→ **AVAILABLE DATA**
********

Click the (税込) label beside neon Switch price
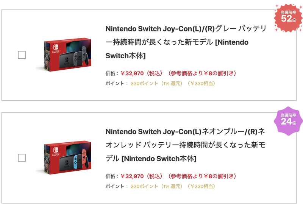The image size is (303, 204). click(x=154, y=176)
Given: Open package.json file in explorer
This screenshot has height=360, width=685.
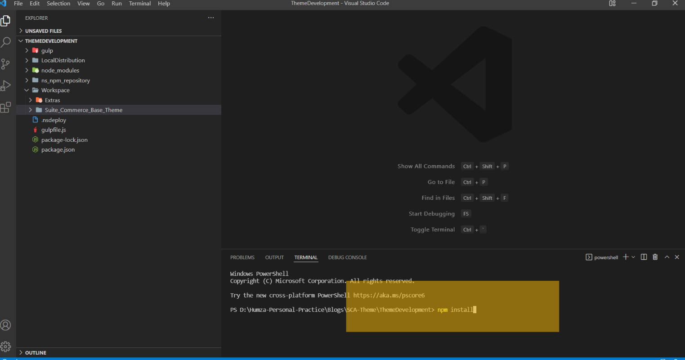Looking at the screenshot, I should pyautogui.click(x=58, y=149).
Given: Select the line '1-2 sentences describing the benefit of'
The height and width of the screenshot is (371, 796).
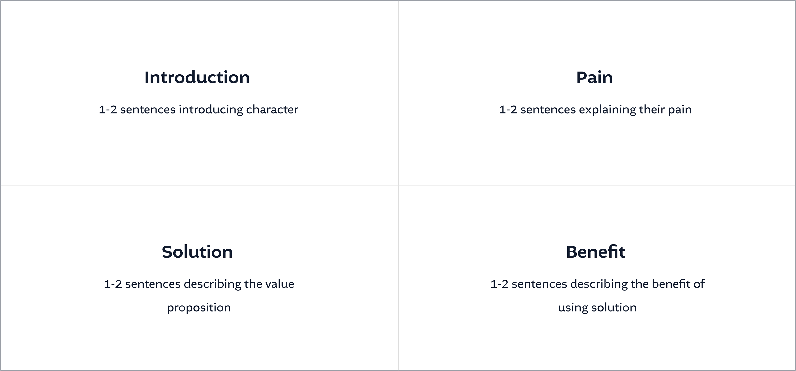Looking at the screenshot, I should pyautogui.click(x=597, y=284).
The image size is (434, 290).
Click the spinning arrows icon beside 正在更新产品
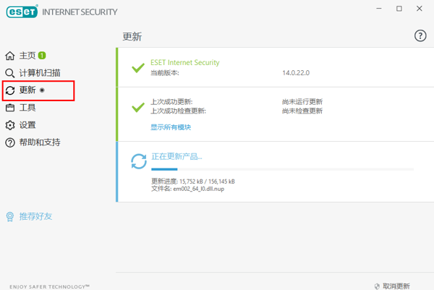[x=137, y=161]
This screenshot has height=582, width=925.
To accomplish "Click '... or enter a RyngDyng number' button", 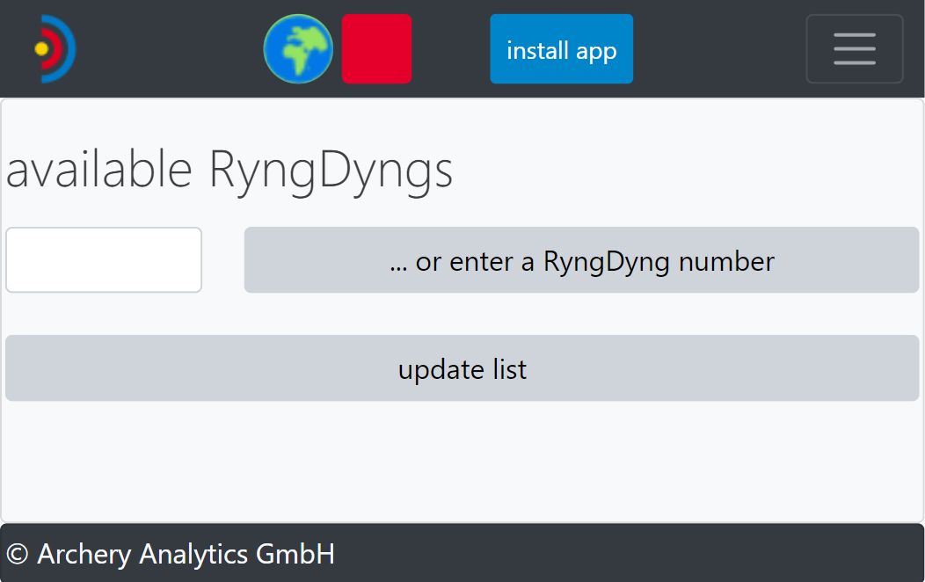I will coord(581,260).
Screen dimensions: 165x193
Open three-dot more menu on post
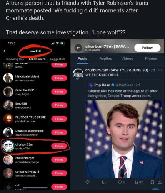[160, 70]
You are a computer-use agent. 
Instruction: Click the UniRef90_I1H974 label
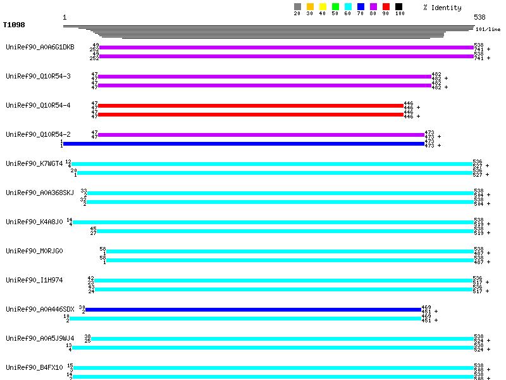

********

→ **WORK INSTRUCTION**
Start with the line with "Given: Select the" in the listing above and stop after the line with "This screenshot has height=582, width=925.". Write out exactly the lines in that stretch and no others, without pictures.

→ **COMPLETED TASK**
Given: Select the line '1-2 sentences describing the benefit of'
The height and width of the screenshot is (371, 796).
Looking at the screenshot, I should pyautogui.click(x=597, y=284).
The image size is (434, 290).
Click the spinning arrows icon beside 正在更新产品
[x=137, y=161]
This screenshot has height=582, width=925.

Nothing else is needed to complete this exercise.